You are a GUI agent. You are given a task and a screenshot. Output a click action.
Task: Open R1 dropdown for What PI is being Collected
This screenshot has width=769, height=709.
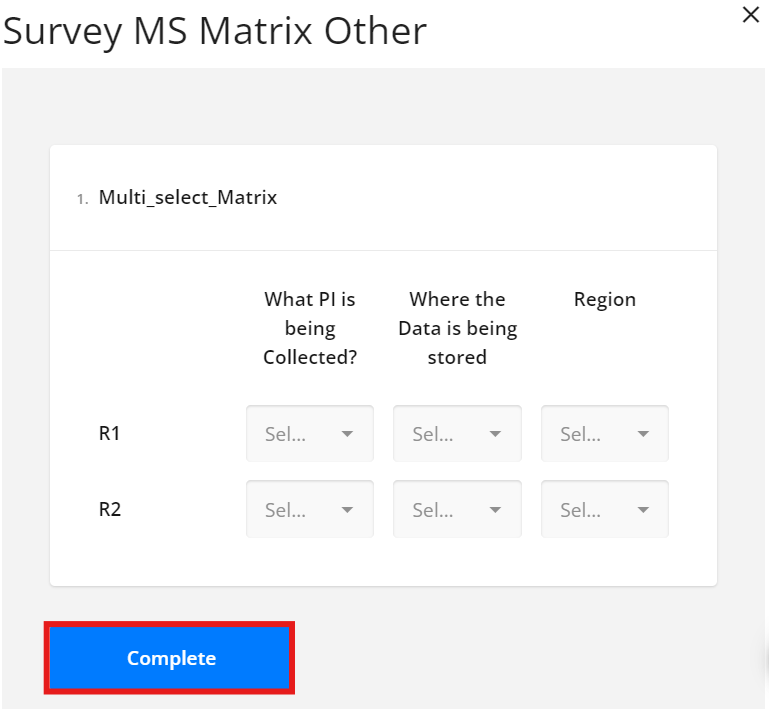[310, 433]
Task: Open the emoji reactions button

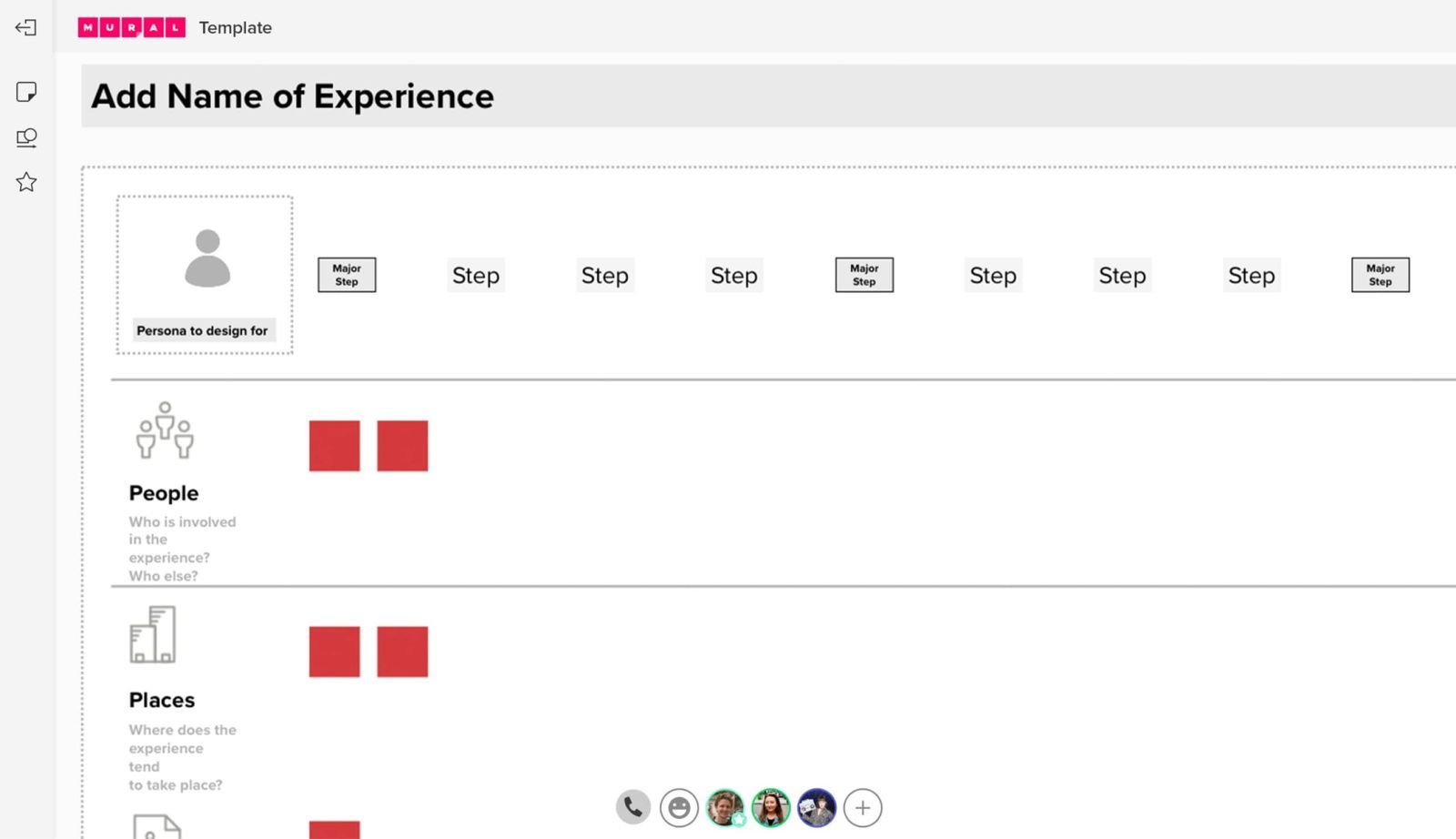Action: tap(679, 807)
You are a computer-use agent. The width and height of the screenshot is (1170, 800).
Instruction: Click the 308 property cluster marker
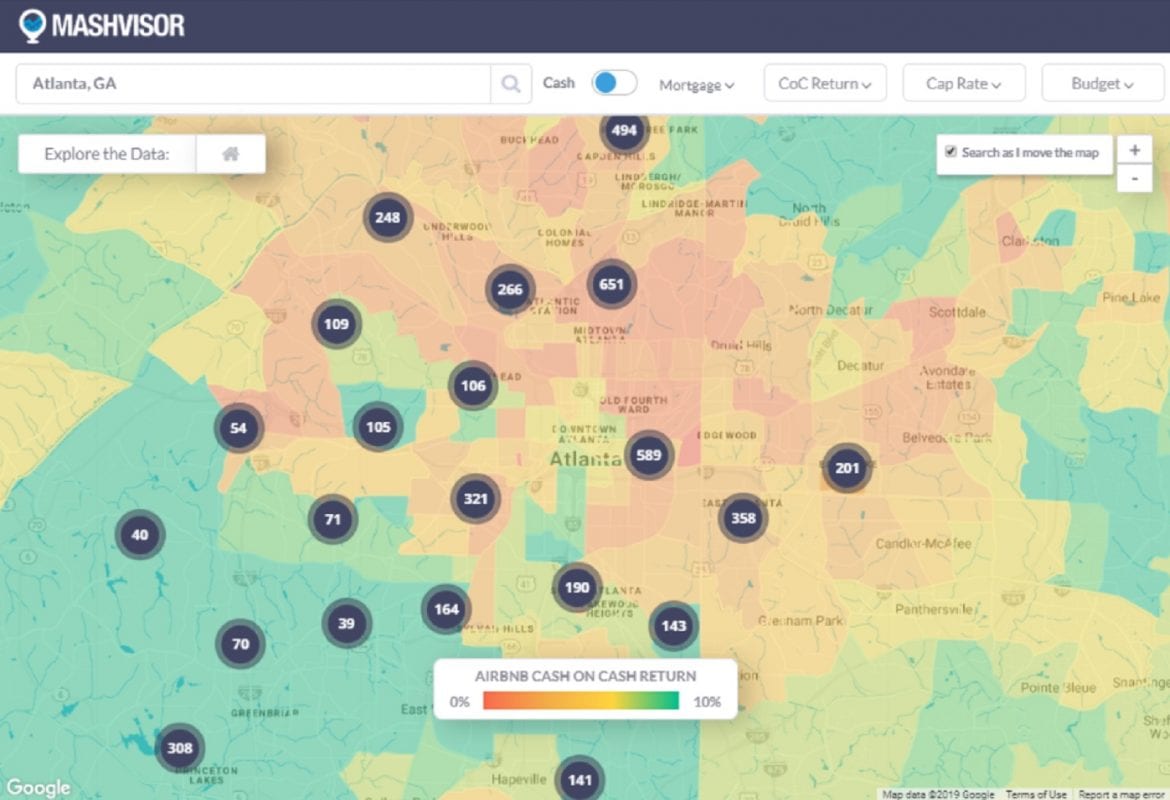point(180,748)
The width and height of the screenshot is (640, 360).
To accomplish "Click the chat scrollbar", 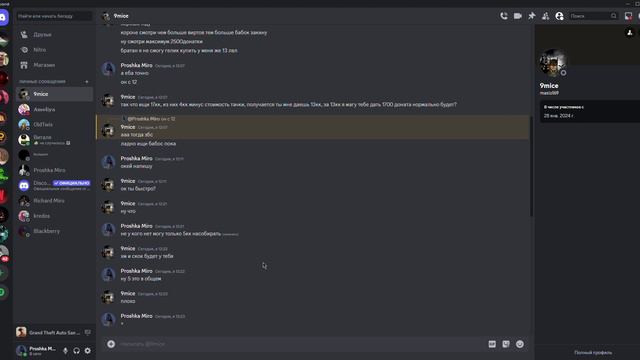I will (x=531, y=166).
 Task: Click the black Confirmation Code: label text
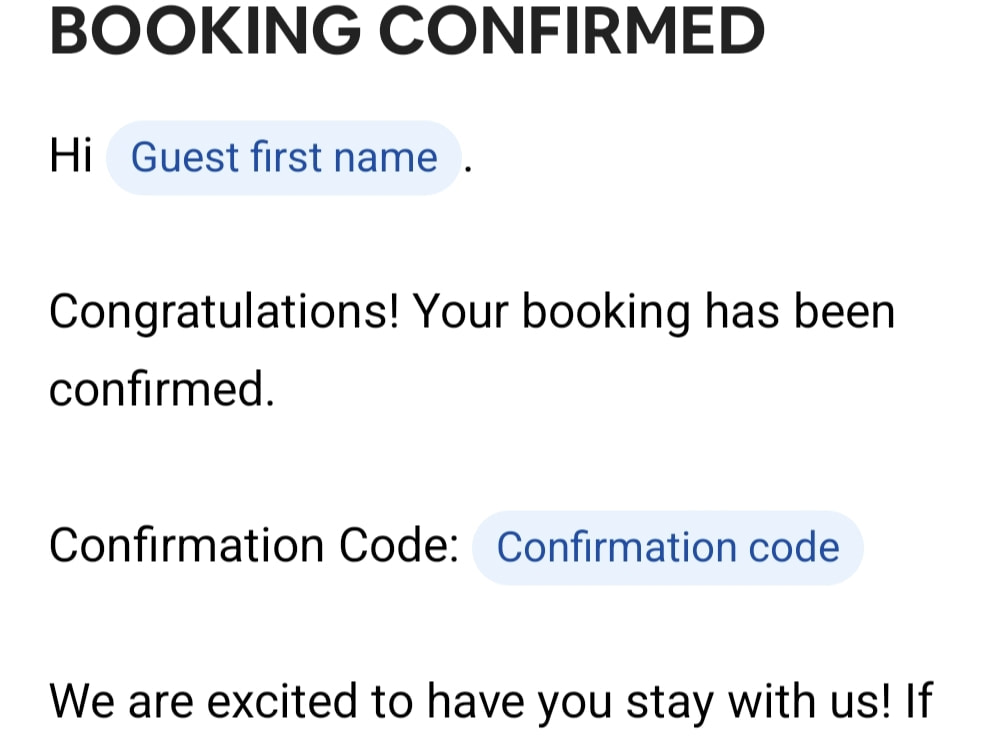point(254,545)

======

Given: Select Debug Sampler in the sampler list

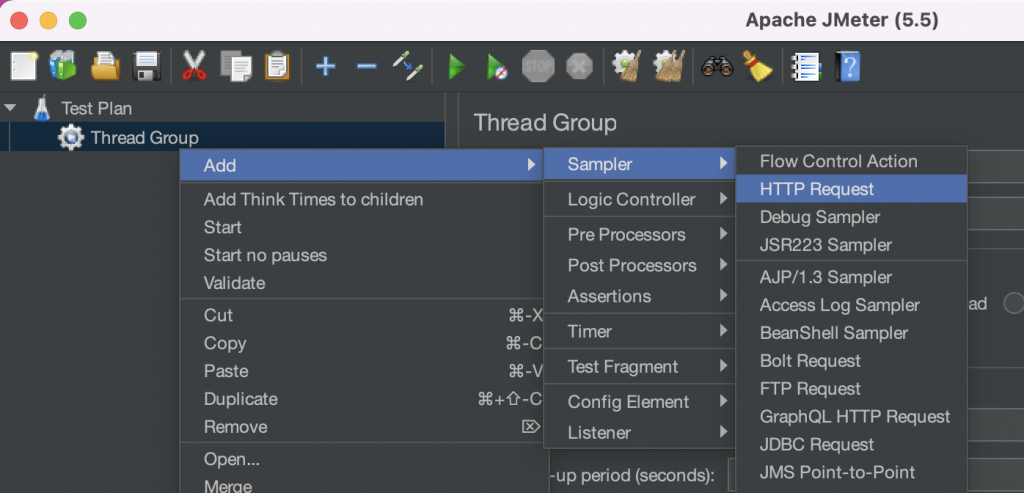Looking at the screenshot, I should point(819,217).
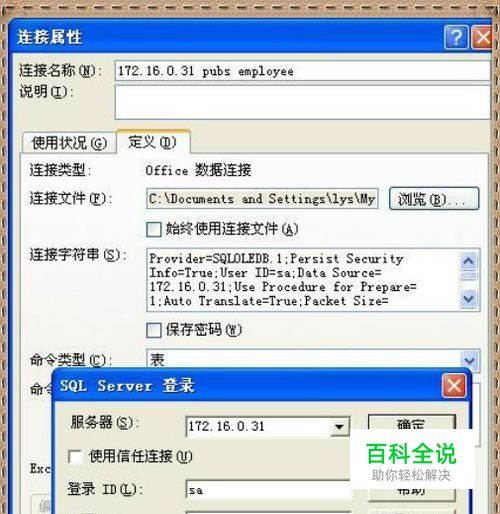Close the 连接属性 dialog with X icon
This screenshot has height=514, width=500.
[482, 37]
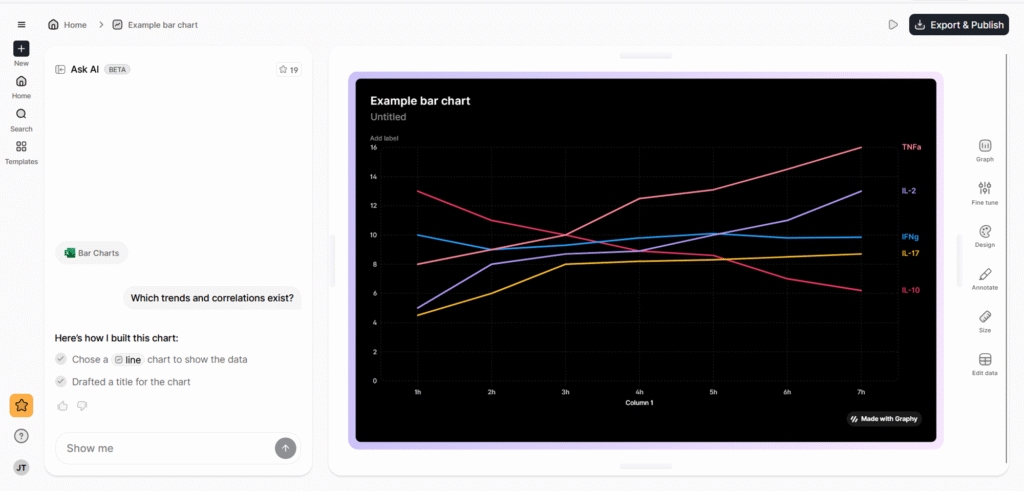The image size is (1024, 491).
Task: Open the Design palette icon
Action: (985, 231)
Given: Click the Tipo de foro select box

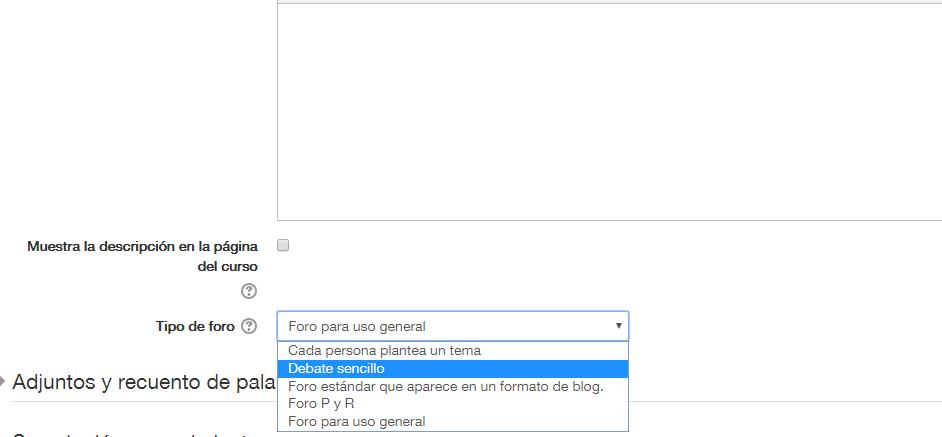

======

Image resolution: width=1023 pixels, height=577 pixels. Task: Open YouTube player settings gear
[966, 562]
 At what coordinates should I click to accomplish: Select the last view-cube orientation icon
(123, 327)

======

→ ABOUT THIS TASK:
Using the listing, collect all lines in which the string "agent" is found.

→ PROBLEM SOLUTION:
You are a GUI agent. You are given a task and a screenshot. Output a click action.
You are a computer-use agent. The width and height of the screenshot is (1170, 800).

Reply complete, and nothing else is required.